### INSTRUCTIONS TO FOLLOW:
Extract each line of the records below that contains the string "This", reproducing every such line in full.
--------
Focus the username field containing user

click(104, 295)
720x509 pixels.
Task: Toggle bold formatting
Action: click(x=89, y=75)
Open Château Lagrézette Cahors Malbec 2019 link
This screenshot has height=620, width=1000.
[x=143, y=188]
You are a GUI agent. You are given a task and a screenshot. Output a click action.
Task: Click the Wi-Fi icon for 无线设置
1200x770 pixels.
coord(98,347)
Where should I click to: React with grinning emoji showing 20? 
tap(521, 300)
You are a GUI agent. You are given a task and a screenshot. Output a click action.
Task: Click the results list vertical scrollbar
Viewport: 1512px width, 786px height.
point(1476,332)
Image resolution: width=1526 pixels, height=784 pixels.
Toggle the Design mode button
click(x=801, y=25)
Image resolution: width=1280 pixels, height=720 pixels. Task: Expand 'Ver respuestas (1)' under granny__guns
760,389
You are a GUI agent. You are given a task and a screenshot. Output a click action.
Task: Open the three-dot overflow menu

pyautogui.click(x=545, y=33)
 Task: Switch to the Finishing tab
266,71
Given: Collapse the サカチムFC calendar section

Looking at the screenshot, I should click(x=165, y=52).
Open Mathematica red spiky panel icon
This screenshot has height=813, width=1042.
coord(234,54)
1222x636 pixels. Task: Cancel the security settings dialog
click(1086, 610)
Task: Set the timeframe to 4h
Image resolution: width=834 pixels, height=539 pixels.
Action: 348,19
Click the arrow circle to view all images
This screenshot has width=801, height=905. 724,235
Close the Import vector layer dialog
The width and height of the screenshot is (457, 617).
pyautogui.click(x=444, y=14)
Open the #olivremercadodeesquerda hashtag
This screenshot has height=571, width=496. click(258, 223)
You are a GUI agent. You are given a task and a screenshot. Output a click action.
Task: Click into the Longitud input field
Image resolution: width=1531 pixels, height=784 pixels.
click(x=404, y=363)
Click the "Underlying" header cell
--------
### RESULT OF THE EXERCISE:
This screenshot has height=620, width=1000.
This screenshot has height=813, width=1042.
This screenshot has width=801, height=905. 724,235
This screenshot has height=571, width=496. click(258, 223)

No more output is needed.